FearAndTrembling said:


> It is basically a girl magnet because it best knows how to chat with women. I was like a gay guy in high school. I hung out with a ton of women, because they are more fun. I was the only guy at their lunch table. I wasn't hitting on them at all. We were just gossiping and telling stories. They are so much more fun than men. Looking back, I should have been hitting on them. And many did hit on me, and I didn't know it. I think that is what one about Fe. It becomes so immersed in the environment, it doesn't know its place in it. It is just naturally there. The ESTP types are better because they can think and sense first. They see it from a larger and more realistic perspective. ENFJ are better too, being rational doms. ENTJ are very good. Te and Fe doms are good in general. Se too. Ni, Ti and Fi are really the only bad leads. lol.


I am an ENTJ and feel that my rational nature should help me with assessing possibilities with women. I do not know where exactly the problem lies, but I am horrible with women. This thread has help fill in some things, but I think I have deeper issues.

I read your posts and wonder if you can answer a question for me. Feelings (in general), Fe and Fi, how does it all come together regarding this topic. Fe and Fi seem so different, and being able to apply that to laws of attraction to the opposite sex ( in most cases men to women) seem even more removed. Fi is my inferior function and has lots to do with my problems I think. How does my value system help with meeting women? 

Fe, I think I understand more. It is more a mix of body language, vocal tone, and setting the harmonious atmosphere (which is where I plan on starting, you would lol if you knew what I have been doing).


----------



## The_Wanderer (Jun 13, 2013)

It's so highly dependent on individual values and preferences to say _any specific function _is a "girl magnet".


----------



## General Lee Awesome (Sep 28, 2014)

what ESFP person said. its all have to do with preference. some people like nice people where others enjoys a more asshole person xD. it all depends on who they are.


----------



## reptilian (Aug 5, 2014)

summberbug said:


> What does uncalibrated Fe look like, what do you mean?
> What does Selfish Fi look like?


Uncalibrated Fe is when you approach a group of girls and your energy doesn't match theirs. You should always try to keep adding energy to the group, by being in a bit higher energy state than they are. Adapt to the E/I scale.

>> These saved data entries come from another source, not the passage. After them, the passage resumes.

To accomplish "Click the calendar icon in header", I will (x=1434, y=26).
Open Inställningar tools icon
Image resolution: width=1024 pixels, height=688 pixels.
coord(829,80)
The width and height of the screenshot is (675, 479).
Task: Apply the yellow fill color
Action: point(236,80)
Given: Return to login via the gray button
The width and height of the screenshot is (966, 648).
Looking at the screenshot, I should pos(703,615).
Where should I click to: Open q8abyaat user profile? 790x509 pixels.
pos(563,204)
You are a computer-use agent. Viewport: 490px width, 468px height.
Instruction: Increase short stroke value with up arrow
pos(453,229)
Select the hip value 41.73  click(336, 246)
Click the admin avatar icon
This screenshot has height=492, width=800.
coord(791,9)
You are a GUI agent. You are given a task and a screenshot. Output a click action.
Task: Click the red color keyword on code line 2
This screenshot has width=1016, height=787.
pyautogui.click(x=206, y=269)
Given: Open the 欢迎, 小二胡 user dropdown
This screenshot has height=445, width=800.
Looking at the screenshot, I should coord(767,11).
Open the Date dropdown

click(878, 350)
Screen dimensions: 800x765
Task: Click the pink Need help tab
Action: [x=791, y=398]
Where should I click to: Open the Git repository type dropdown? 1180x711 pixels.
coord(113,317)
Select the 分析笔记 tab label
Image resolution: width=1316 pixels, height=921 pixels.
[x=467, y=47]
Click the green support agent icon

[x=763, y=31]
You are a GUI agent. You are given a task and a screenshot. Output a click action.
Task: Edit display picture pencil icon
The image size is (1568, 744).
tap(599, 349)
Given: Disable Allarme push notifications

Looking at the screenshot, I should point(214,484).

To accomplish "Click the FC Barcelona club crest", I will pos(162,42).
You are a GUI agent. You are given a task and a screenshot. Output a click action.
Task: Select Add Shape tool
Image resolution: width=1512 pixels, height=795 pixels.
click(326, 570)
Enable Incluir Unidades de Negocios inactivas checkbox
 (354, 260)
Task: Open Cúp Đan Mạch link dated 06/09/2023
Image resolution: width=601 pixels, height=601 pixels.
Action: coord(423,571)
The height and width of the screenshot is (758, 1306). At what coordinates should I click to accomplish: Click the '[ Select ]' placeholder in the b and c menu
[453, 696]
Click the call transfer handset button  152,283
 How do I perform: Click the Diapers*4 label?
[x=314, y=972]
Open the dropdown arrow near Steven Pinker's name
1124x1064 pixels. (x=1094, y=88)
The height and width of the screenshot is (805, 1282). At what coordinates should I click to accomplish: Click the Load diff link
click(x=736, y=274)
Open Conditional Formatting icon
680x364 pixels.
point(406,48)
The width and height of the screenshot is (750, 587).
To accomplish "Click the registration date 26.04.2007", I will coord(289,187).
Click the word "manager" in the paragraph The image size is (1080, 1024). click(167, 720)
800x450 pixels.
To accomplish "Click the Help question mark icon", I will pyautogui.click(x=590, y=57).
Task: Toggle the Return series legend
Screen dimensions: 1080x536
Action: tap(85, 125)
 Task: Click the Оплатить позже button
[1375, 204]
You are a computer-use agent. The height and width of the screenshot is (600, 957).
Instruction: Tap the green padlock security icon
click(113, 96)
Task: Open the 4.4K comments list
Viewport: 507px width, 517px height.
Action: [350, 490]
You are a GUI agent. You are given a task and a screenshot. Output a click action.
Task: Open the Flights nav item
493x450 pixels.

Selfish Fi is probably when guys are obviously needy and clingy, harassing a girl with their feelings towards her. Or just being too altruistic with obvious intentions of doing it for the coitus.


----------



## summberbug (Jul 4, 2015)

jkp said:


> Uncalibrated Fe is when you approach a group of girls and your energy doesn't match theirs. You should always try to keep adding energy to the group, by being in a bit higher energy state than they are. Adapt to the E/I scale.
> 
> Selfish Fi is probably when guys are obviously needy and clingy, harassing a girl with their feelings towards her. Or just being too altruistic with obvious intentions of doing it for the coitus.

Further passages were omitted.